WHAT THIS TASK INVOLVES: Copy word for word the part of the data below that opens with the line containing "Find the location" and runs through the end of the data. Omit the pictures.

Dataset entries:

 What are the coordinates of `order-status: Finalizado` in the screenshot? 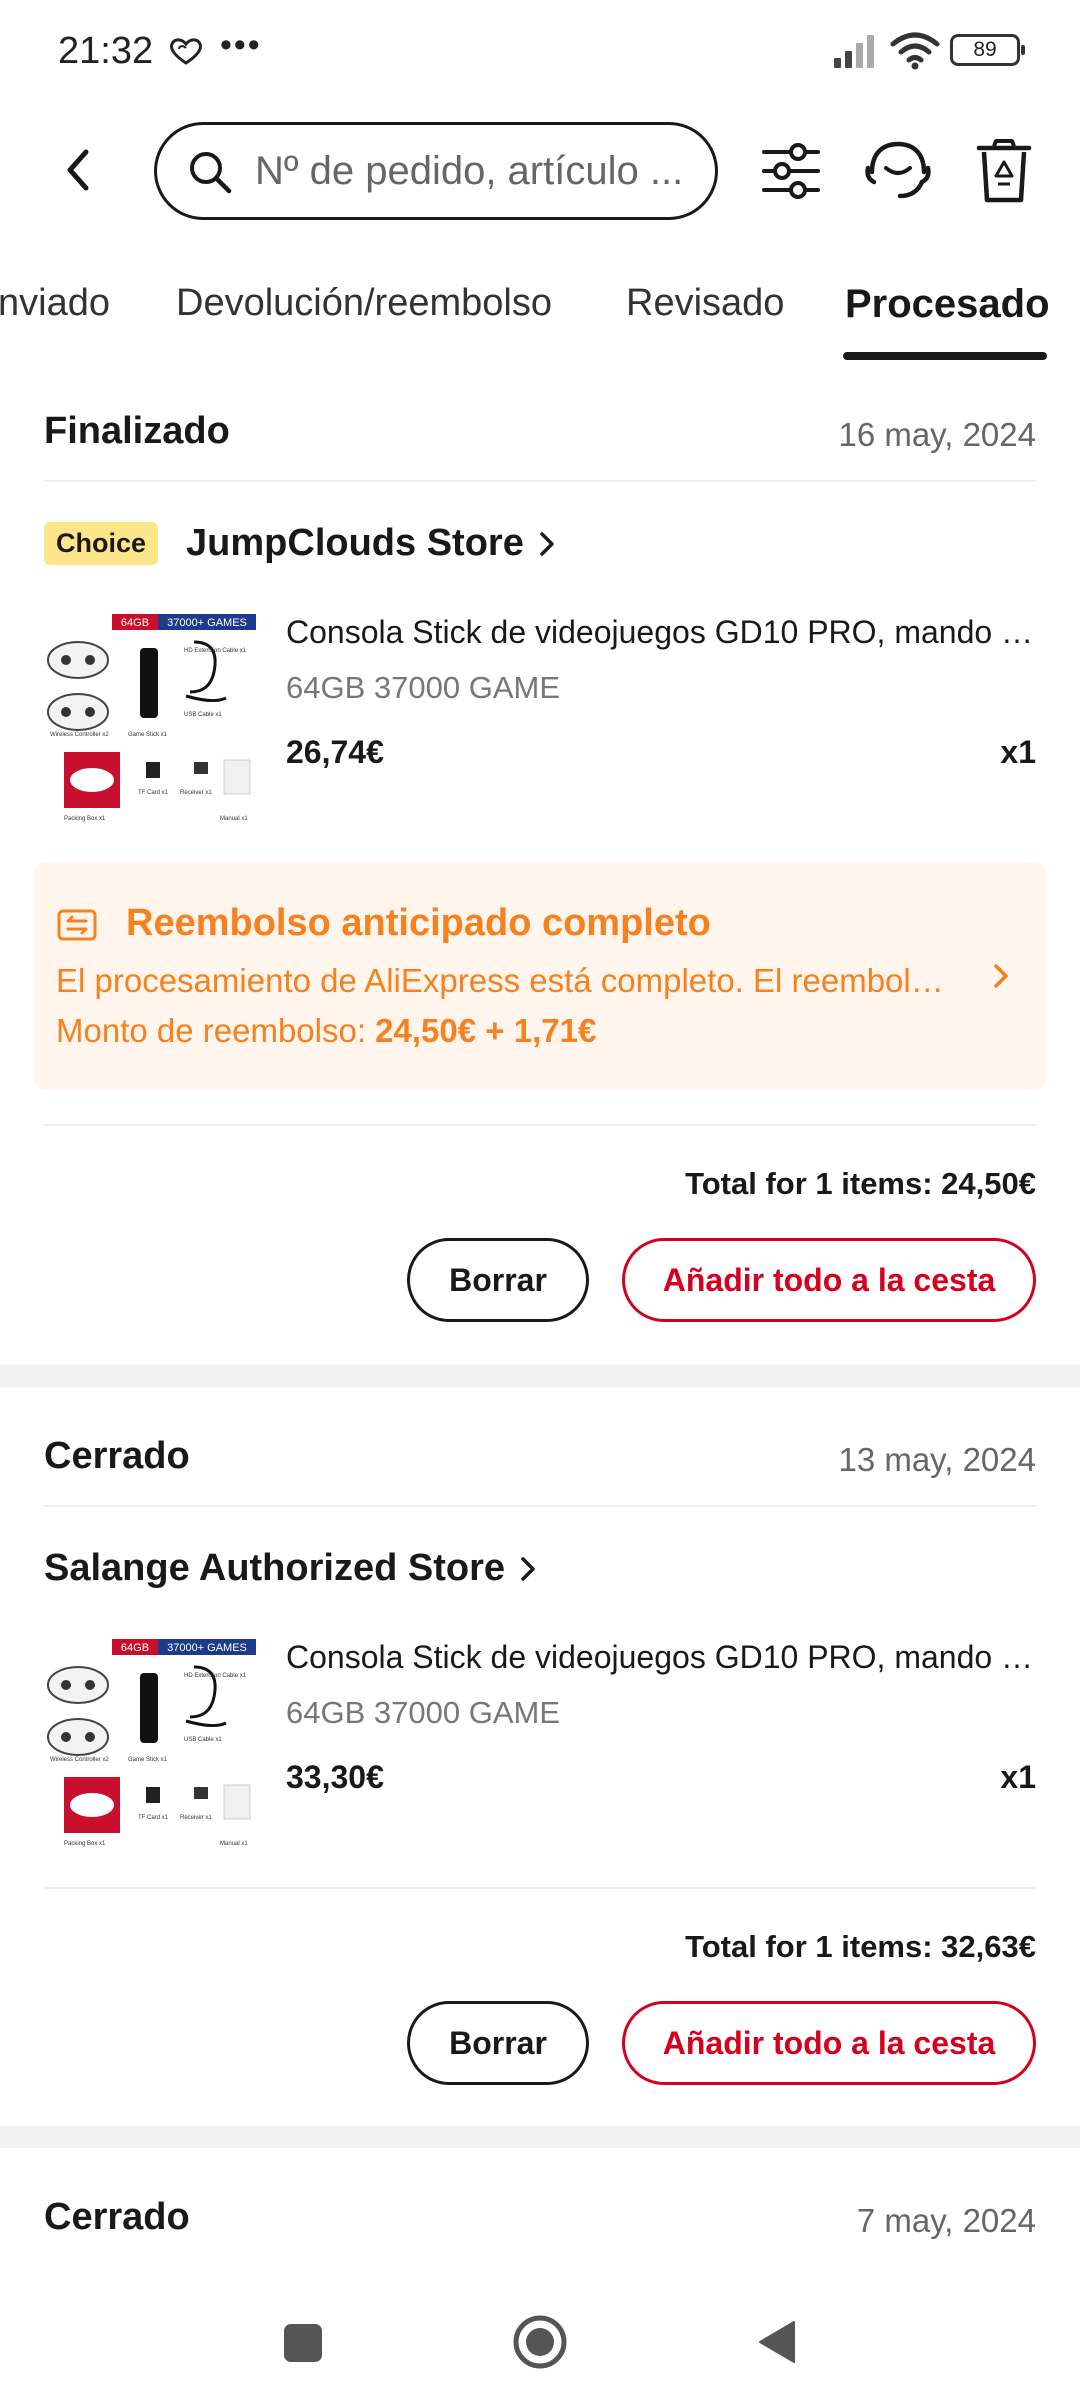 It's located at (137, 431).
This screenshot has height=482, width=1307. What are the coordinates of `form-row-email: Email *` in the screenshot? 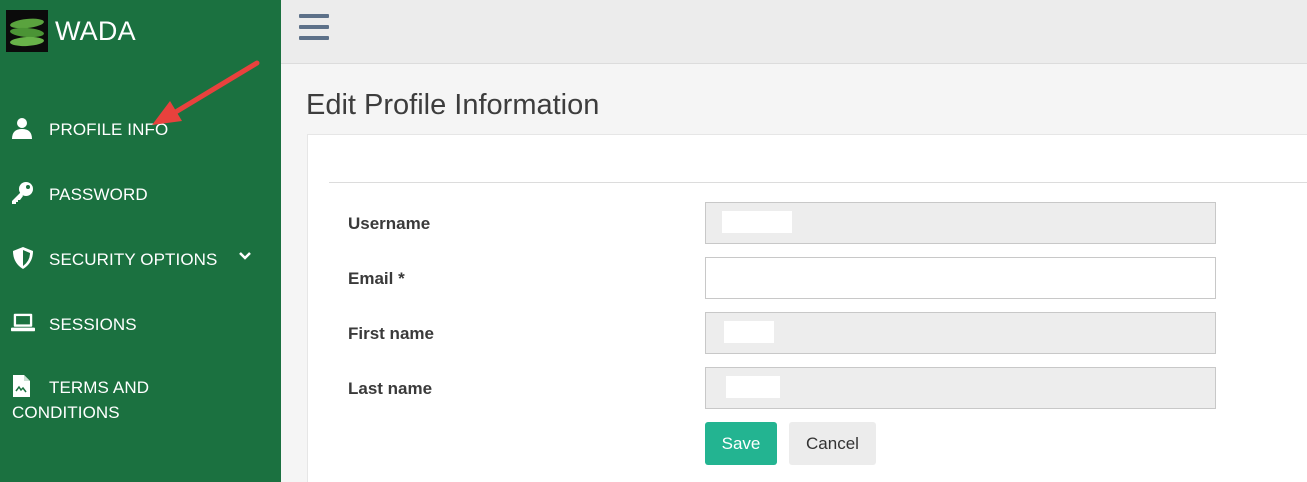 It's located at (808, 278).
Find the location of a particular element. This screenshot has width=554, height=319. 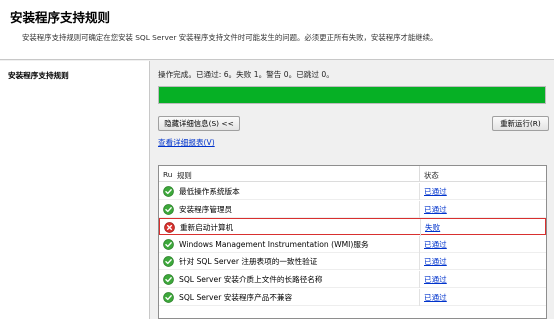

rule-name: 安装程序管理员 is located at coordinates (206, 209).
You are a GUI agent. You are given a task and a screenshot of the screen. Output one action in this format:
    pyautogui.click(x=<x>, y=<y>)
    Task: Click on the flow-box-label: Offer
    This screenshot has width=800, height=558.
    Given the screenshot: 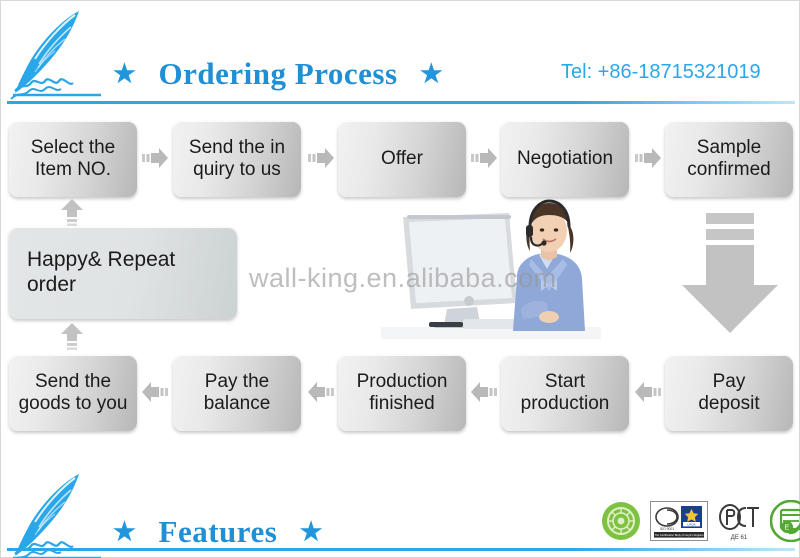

RESULT:
Find the location of a particular element. This screenshot has width=554, height=319. 

rule-name: 安装程序管理员 is located at coordinates (206, 209).
You are a GUI agent. You are given a task and a screenshot of the screen. Output one action in this format:
    pyautogui.click(x=<x>, y=<y>)
    Task: Click on the flow-box-label: Offer
    This screenshot has width=800, height=558.
    Given the screenshot: 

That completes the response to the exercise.